Wednesday, October 12, 2005


Yesterday a weeknight dinner at home turned into an improvised musical serata.

Walking home, thinking about the artichokes I’d cleaned and left in the fridge in lemon juice and water, I had a great idea of what to do with them. I remembered reading a recipe from Chez Panisse in which shavings of raw artichoke hearts and fennel were tossed with olive oil, lemon, and garnished with shaved parmesan. The question was then – how to use that idea of combined flavors to make a more substantial main course. So I stopped off at the market and picked up a fennel bulb, chicken thighs, and a bottle of Nebbiolo (for drinking).
I halved the chicken thighs (3 enormous ones), salt and peppered, and browned them well in olive oil, skin side down first so that it got nicely crisped and cooked some of the fat out. The chicken doesn’t have to be cooked entirely through, but getting the outsides browned is important for the flavor. Removed the chicken to a plate and drained the excess fat from the pan, then added 6 chopped artichokes.
The artichokes were little ones, not quite babies, but on the small side. I’d stripped them of all the tough outer leaves, more or less removing all green; aggressively peeled and trimmed the bases and stems; then quartered them and removed the chokes. For this dish, I left the quartered blossoms intact and chopped the stems.
I let the artichokes sauté a minute on their own, then added the fennel, chopped coarsely, and a chopped onion. I sweated all these ingredients over a high flame until they were starting to brown, then lowered the heat to medium and nested the chicken in the vegetables, grabbed a lemon half that was sitting on the counter and squeezed it over the pan, added about a half cup of water, then generously poured some white wine we had in the fridge in as well. Covered the pan to let the flavors meld and to let everything finish cooking. Chopped fennel fronds and added them as an herb. I checked every few minutes to stir, control the amount of liquid, taste (it needed several doses of salt and wine, I thought, though at the end I felt perhaps I’d overdone the wine a tiny bit). Finally, I uncovered the pan when the artichokes were cooked and reduced the liquid in the pan to nil.
This was excellent!
Some possible variations: add black olives, use different liquids (squeezing in an orange would be interesting, though I’d do that without the artichokes I think – reminiscent of a fennel orange salad), use other meats like rabbit or duck or sausage or a combination, start the vegetables off with pancetta and use red wine…. The basic method isn’t anything special, but offers interesting possibilities for combining ingredients.

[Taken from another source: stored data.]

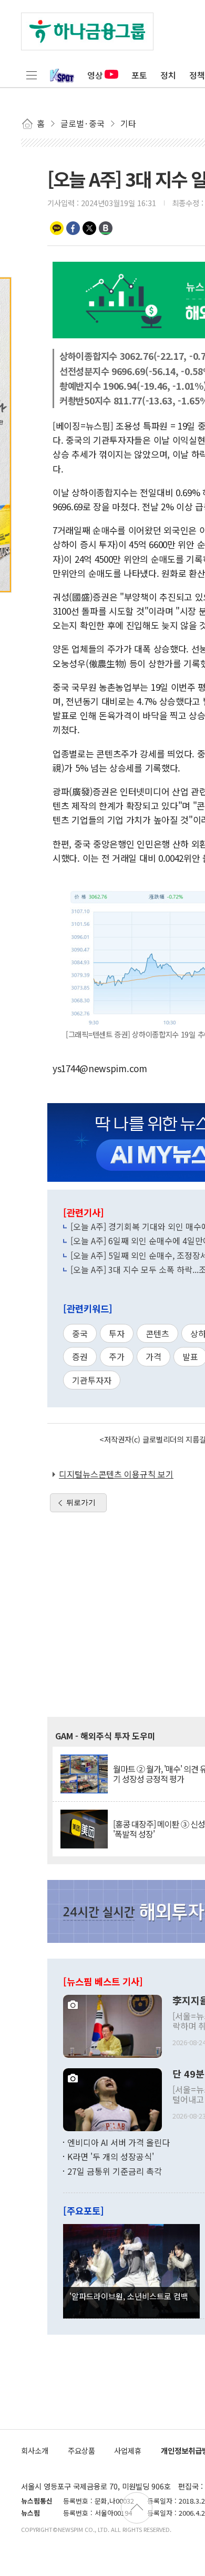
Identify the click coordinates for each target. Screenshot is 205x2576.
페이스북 (73, 228)
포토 (139, 75)
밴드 (105, 228)
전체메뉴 (31, 75)
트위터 (89, 228)
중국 (80, 1333)
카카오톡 (57, 228)
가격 (153, 1356)
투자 (117, 1333)
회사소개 (34, 2450)
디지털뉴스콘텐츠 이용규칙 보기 (116, 1474)
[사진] (112, 2024)
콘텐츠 (157, 1333)
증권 (80, 1356)
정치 (168, 75)
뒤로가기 (81, 1502)
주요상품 (81, 2450)
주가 (117, 1356)
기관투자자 (91, 1380)
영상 (95, 75)
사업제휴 (127, 2450)
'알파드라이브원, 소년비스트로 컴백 (128, 2296)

Marta and I sat and enjoyed this at a very leisurely pace, talking and laughing; when her sister and friend came back from what was supposed to be a trip to the movies, “Bolognesi deficienti!…cretini…maleducati…”. They couldn’t find the cinema and couldn’t get intelligible directions from anyone they met. They quieted down and polished off huge portions of the braised chicken and artichokes, finishing the remaining ¾ and wiping the pan clean with bread. Then they got giggly. Then Marta and I got giggly. Then Marta’s friend Stefano came and entertained us further.

Marta’s sister Giulia is studying piano at an important conservatory – conversation turned to music and after some convincing, Marta brought out the accordion to play for us. Then out came the bongos to accompany. Then another drum from a corner of my room. Then improvised percussion on pots and pans, tin cans and keys, spoons, sticks and CD covers. Needless to say, we made a tremendous racket in the kitchen until 11pm, when Marta wisely insisted we stop for the sake of neighbors. Instead of stopping, we took our new band to Piazza Maggiore, where you’ll often find kids or gypsies or drunken troupes of merry-makers on musical romps. The procession there, armed with our makeshift percussion section, was more fun than I’ve had playing music in ages. We marched through narrow streets and under porticoes, to encouraging cheers from the windows above or to clucks of disapproving little widows, stomping on metal plates in the sidewalk to punctuate our beats, banging on street signs, inciting spontaneous singing by passersby. We played briefly at Piazza Maggiore, then regrouped to march to another friend’s house where all the inhabitants are musicians. They have a keyboard and guitars and another kitchen full of potential instruments, which we incorporated, to the dismay of their neighbors. We played without intervention for an hour or so, until the lady across the street caught someone’s eye and we quieted down a minute to hear her. “You all are wonderful…” she began, and knowing that a “but” was coming we all interjected “OH! Grazie, signora!” and recommenced a afro-cuban jazz piece we were enjoying. But eventually she did get us to close the windows and mute the drums, promising free plates of tortellini to us if we stopped by the address she shouted out the window.

We finally, around 1:30 am, calmed down to listen to the resident and guest pianists play Ravel and Bach. They played musical chairs, trading off one person playing a movement of a piece, then another person the next. It’s marvelous to hear great musicians even if they’re messing around jamming on the Tetris themesong while I play a tin can with a spoon. Well worth the lost sleep.